Please output the lines from the one with "Task: Click the AutoMQ brand mark at top left" through the end of the data exactly as written, omitting all pictures.

■ SUPPLIED INFORMATION ■
=======

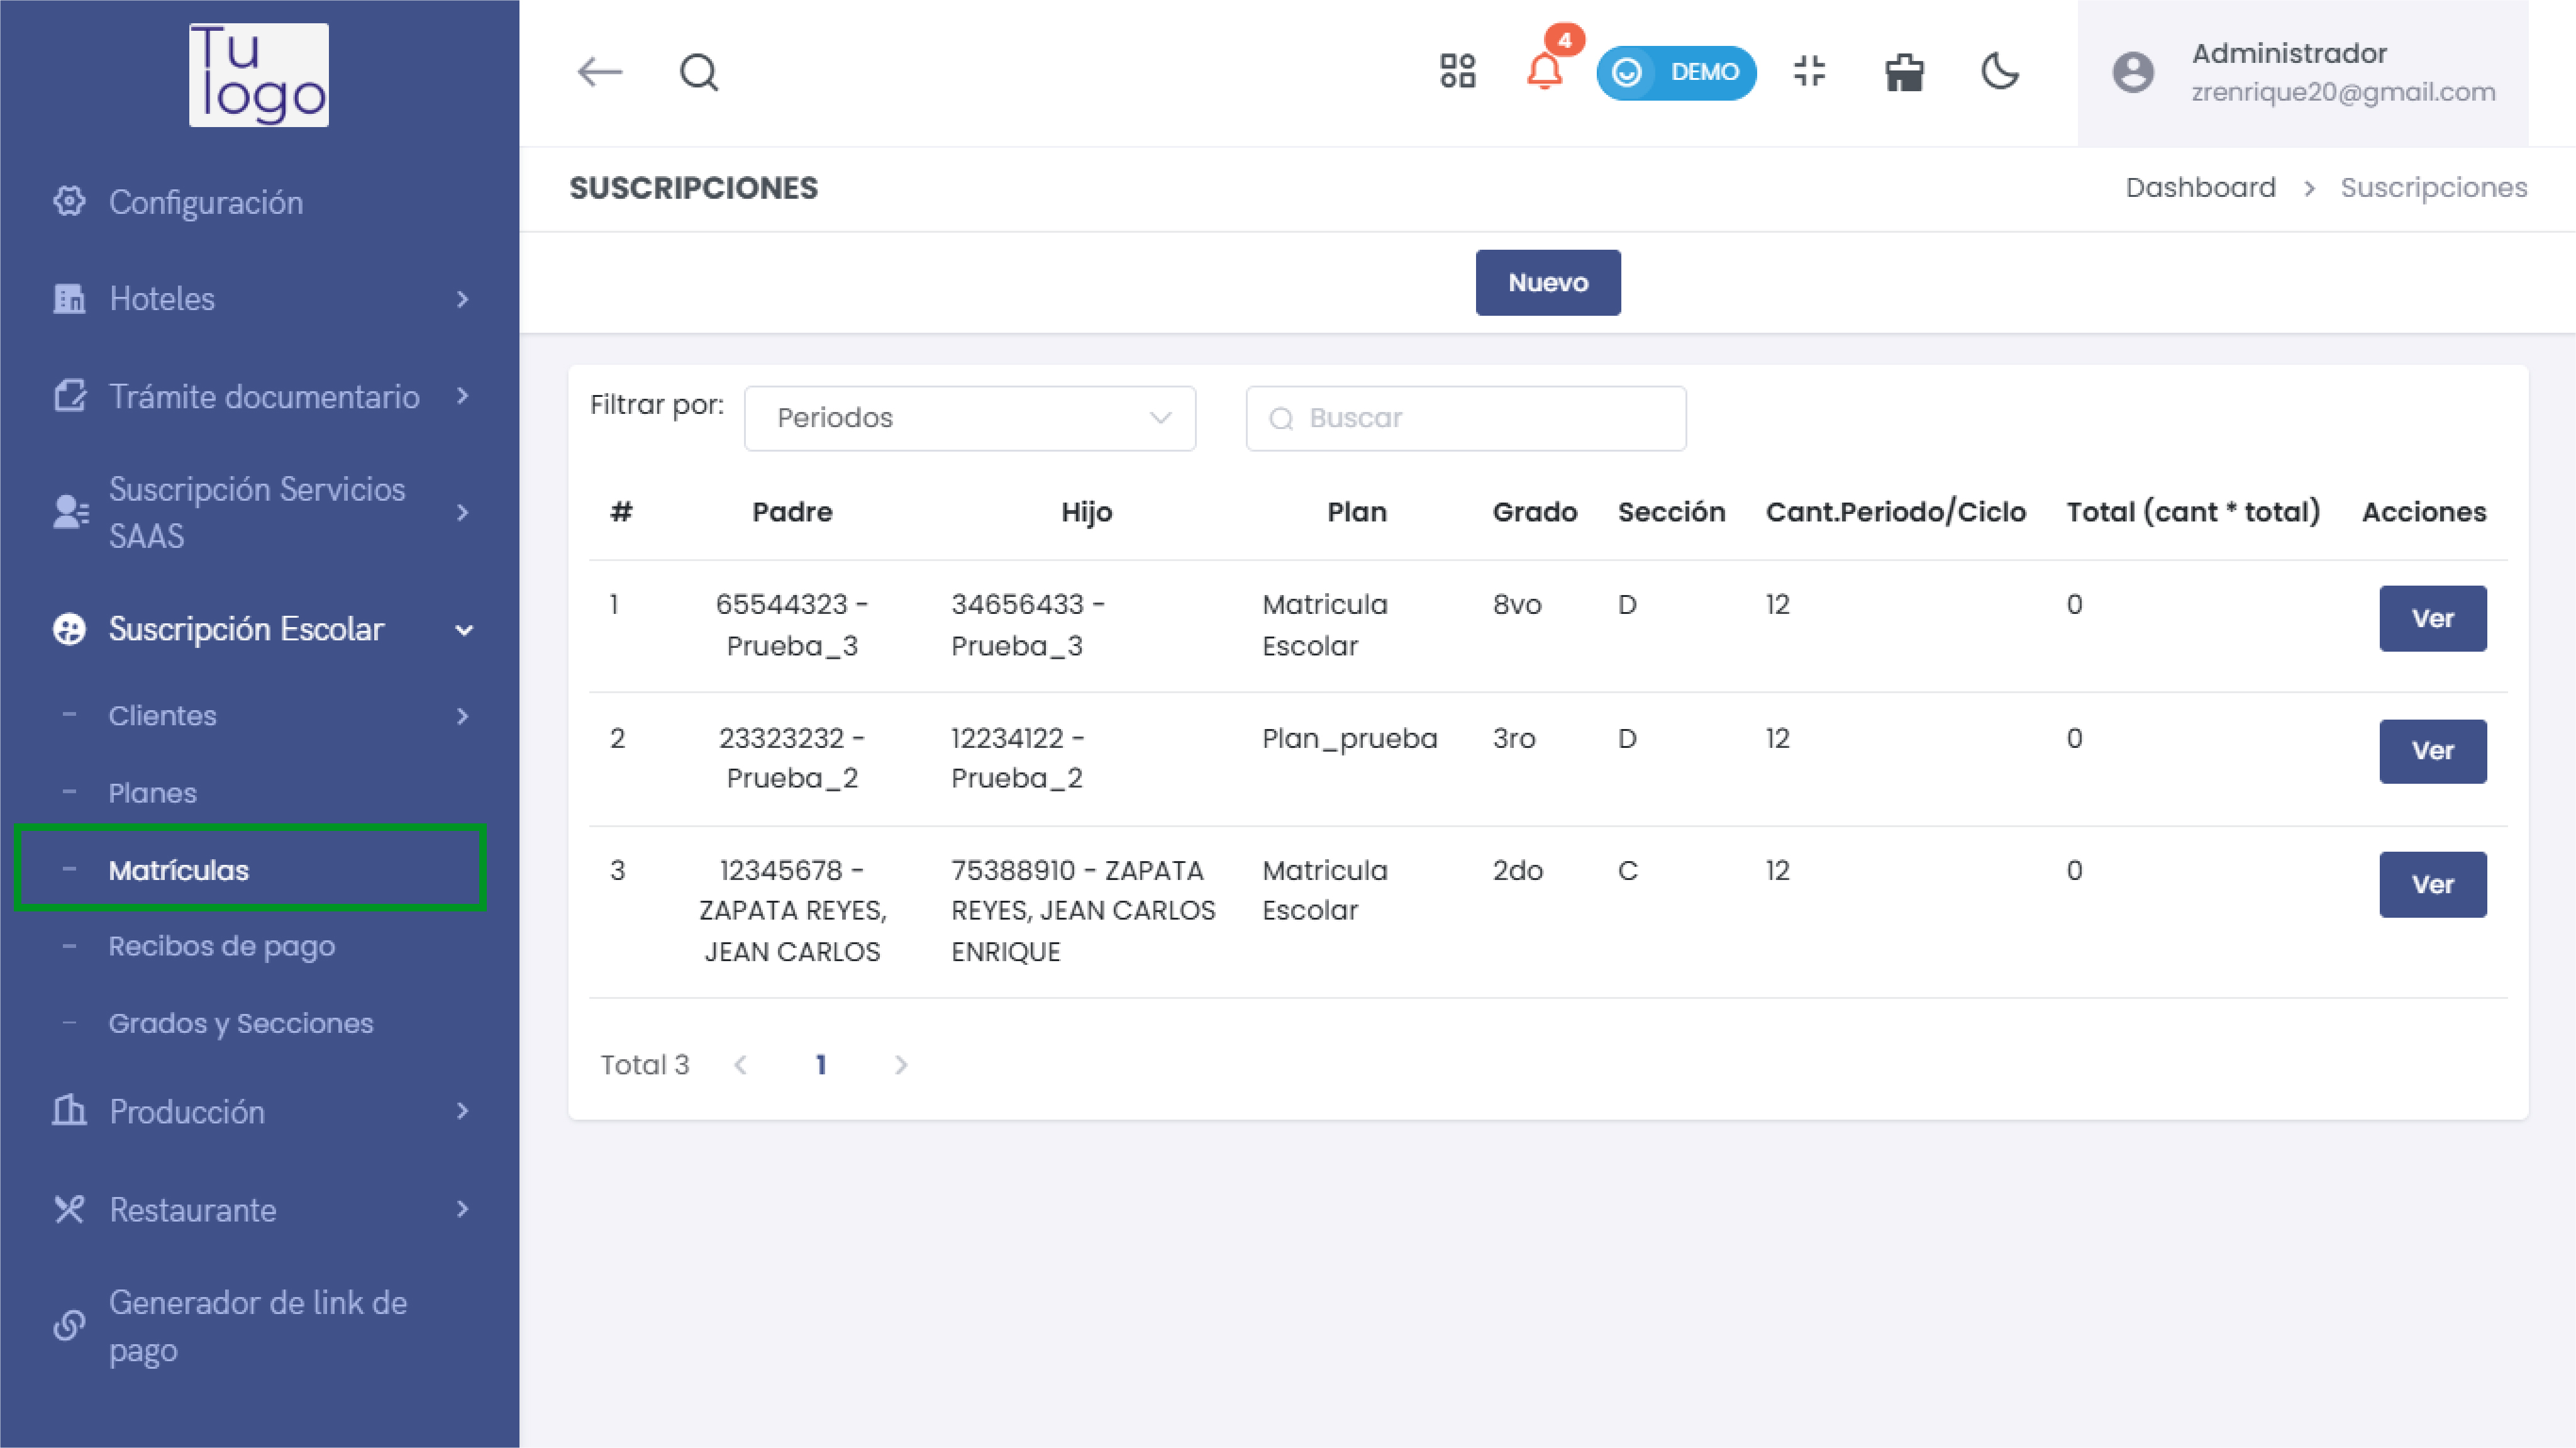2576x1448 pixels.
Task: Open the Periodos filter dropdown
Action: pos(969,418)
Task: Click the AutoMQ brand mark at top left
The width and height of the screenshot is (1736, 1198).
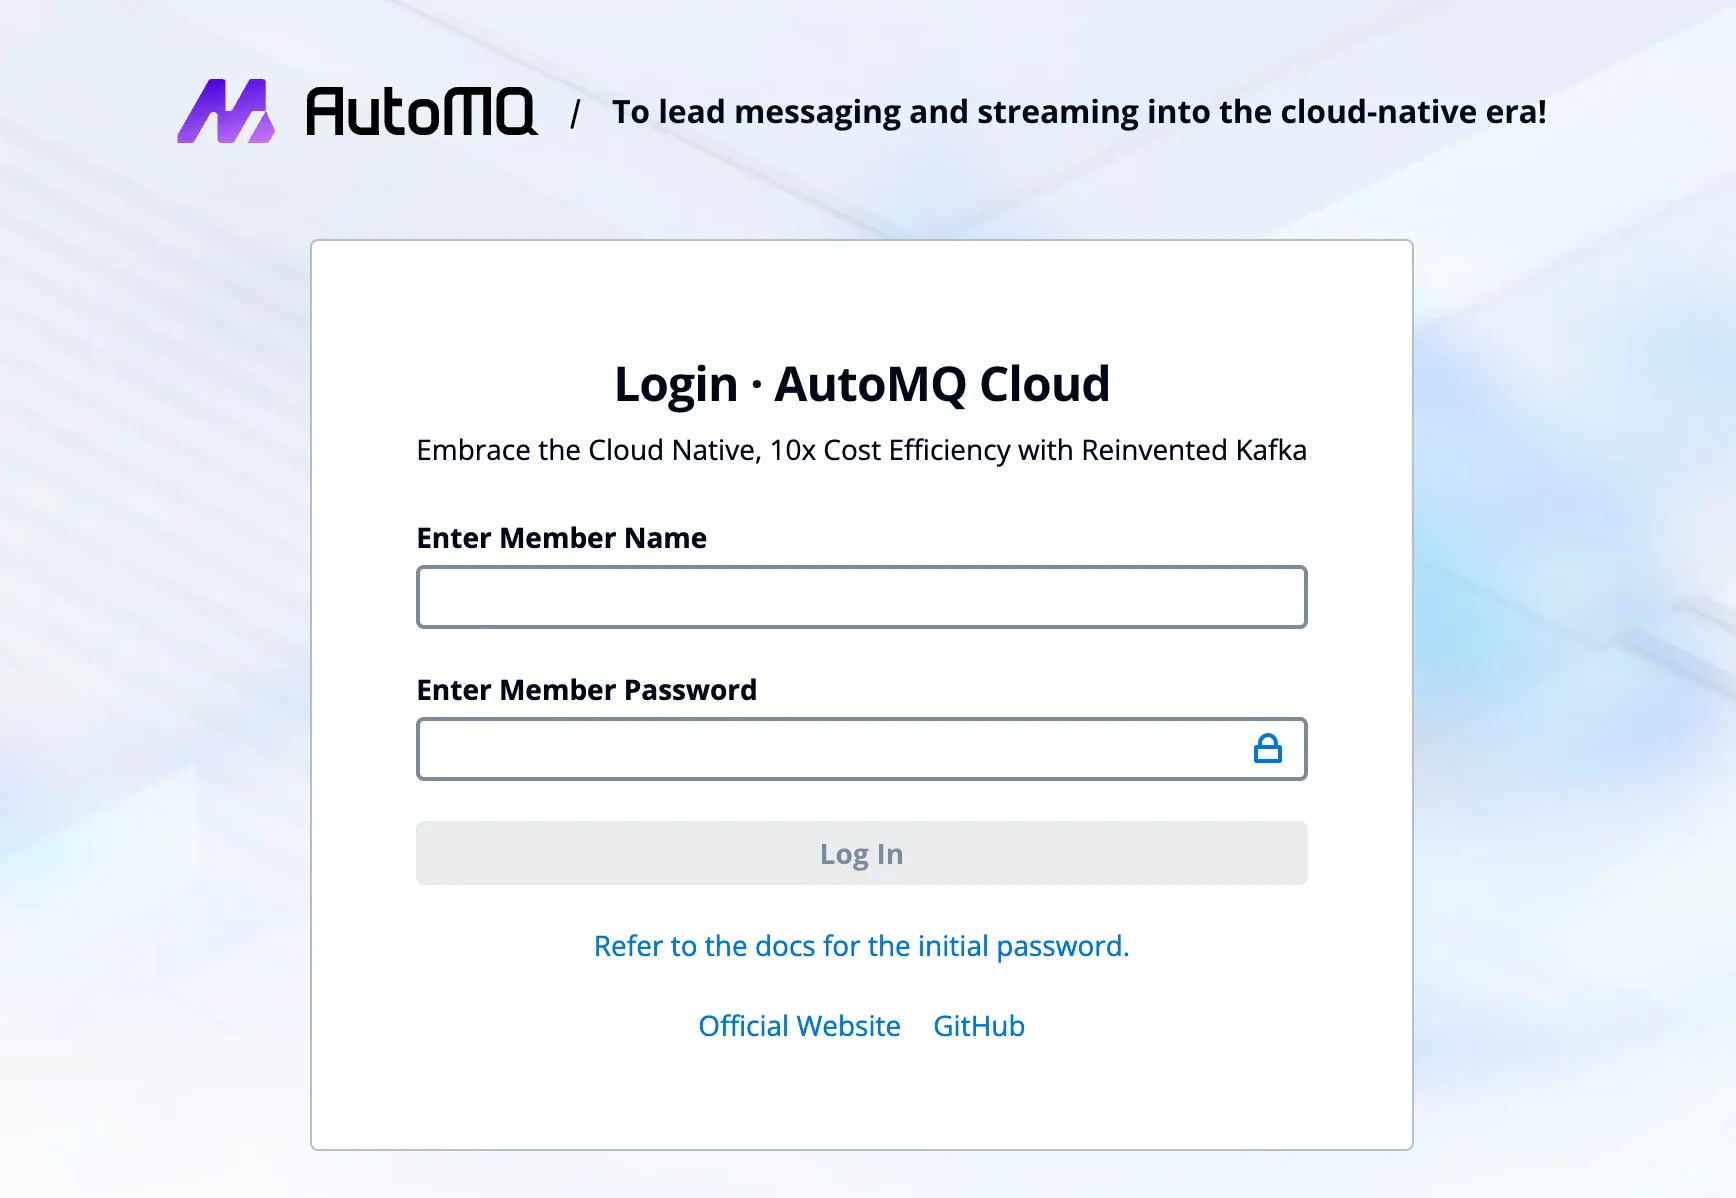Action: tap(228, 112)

=======

■ WRITTEN ANSWER ■
Task: Click the AutoMQ brand mark at top left
The width and height of the screenshot is (1736, 1198).
Action: tap(228, 112)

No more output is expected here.